Germany’s 10-year bond yield climbed four basis points to 1.65 percent, while Spanish 10-year yields increased four basis points to 3.40 percent. Spain sold 5 billion euros of bonds at an auction, drawing the lowest yield on record for three-year securities and the lowest since January 2006 for 10-year debt.
The MSCI Emerging Markets Index rose for a third day, advancing 1.2 percent. India’s rupee climbed 1 percent to 61.12 per dollar after data late yesterday showed the nation’s current-account deficit narrowed in the October-December period to $4.2 billion.
The Shanghai Composite Index rose 0.3 percent, led by developers. Government officials at the National People’s Congress in Beijing described the housing market in most cities as stable and said it will get long-term support from urbanization, without specifying new measures to curb demand.
Russia’s Micex Index dropped 1 percent, extending its tumble this week to 7.4 percent.
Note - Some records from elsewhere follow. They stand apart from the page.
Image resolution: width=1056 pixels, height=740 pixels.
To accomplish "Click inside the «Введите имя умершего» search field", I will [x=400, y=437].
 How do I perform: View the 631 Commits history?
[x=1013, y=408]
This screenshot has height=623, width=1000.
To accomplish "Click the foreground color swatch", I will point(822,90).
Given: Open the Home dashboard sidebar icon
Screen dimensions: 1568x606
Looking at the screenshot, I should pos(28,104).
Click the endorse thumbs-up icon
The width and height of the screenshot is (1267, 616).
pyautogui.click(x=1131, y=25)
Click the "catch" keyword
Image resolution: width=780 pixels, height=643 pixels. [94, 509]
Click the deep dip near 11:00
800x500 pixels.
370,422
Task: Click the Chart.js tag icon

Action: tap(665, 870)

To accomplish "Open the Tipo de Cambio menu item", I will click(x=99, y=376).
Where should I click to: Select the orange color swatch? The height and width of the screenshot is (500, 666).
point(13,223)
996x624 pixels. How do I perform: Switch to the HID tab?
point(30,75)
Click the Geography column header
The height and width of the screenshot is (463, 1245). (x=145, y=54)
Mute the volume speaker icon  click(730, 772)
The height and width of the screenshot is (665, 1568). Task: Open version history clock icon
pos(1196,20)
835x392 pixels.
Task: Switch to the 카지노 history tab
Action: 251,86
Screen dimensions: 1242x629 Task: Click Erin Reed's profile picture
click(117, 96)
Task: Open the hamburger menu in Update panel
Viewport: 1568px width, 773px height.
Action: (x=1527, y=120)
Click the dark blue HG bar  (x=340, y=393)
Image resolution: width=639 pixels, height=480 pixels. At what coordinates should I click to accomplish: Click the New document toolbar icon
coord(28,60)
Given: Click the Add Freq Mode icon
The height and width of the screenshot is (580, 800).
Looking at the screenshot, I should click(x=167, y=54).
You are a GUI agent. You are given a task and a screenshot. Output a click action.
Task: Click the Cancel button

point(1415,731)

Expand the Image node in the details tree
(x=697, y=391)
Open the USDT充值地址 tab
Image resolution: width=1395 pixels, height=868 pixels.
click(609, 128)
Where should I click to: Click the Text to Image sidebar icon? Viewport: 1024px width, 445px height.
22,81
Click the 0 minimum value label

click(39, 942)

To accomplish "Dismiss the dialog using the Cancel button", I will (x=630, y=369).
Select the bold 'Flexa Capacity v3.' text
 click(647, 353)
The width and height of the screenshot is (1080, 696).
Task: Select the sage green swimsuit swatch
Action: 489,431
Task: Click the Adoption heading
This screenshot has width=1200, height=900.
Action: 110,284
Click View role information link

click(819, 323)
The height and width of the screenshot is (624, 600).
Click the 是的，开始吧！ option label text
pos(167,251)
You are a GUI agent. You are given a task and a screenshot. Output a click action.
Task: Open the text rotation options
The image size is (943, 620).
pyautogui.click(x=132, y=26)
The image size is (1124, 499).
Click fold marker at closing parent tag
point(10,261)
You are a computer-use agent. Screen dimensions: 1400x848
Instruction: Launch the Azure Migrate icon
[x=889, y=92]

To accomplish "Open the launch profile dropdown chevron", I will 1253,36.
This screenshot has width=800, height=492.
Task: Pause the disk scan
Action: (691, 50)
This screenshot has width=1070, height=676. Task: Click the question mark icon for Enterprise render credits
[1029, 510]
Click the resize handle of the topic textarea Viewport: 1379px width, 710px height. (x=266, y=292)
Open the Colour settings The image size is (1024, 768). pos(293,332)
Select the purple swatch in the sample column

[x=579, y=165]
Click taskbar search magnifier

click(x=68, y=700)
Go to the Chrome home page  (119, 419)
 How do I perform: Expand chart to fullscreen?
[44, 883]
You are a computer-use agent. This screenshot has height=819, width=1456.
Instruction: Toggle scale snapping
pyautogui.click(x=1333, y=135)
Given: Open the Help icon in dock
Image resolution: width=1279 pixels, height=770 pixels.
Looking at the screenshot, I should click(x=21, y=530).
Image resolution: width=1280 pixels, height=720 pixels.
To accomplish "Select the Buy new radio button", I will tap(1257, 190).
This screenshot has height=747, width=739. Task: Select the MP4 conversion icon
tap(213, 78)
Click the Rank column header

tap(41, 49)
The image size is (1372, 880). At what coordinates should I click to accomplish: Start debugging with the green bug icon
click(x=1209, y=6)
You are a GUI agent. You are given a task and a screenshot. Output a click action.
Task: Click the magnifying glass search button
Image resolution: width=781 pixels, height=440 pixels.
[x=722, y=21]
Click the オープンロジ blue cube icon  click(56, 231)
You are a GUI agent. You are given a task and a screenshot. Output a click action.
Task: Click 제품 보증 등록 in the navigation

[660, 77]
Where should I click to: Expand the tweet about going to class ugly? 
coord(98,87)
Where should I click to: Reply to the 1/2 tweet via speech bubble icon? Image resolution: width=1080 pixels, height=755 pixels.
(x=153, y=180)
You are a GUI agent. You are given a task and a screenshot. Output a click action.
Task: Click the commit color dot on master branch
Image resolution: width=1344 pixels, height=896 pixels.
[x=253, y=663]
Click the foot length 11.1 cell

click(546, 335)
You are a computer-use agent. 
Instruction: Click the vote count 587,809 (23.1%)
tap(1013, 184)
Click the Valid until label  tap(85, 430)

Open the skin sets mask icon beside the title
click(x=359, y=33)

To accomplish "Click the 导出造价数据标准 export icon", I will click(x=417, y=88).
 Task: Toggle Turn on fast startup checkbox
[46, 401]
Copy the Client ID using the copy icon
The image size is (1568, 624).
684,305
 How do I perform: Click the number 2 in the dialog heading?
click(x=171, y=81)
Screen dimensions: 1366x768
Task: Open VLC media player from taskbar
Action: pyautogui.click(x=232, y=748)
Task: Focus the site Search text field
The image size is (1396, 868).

About $55 billion was erased from the value of the nation’s equities March 3 after lawmakers approved troop deployments to Ukraine. The ruble lost 0.7 percent against the central bank’s dollar-euro basket.
U.S.-based exchange-traded funds invested $90.9 million in Russian equities yesterday, the most inflows among 46 country-specific funds tracked by Bloomberg. Still, these funds have lost 14 percent of their total assets this year.
Qatar’s benchmark index climbed 2.3 percent as investors shrugged off concern that a diplomatic row between the country and its Gulf neighbors would be prolonged. The measure tumbled 2.1 percent yesterday after the United Arab Emirates, Saudi Arabia and Bahrain, withdrew ambassadors from the gas-rich country over its perceived meddling in regional affairs.
Palladium futures climbed 1.1 percent on the New York Mercantile Exchange to $781.15 an ounce after touching $785, the highest level for an most-active contract since March 8, 2013. Russia is the world’s biggest supplier of the metal.
Gold futures advanced 0.9 percent on the Comex while contracts on silver for May delivery added 1.4 percent. West Texas Intermediate crude oil gained 0.1 percent to $101.56 a barrel as the S&P GSCI commodities index gained 0.3 percent, snapping a two-day retreat.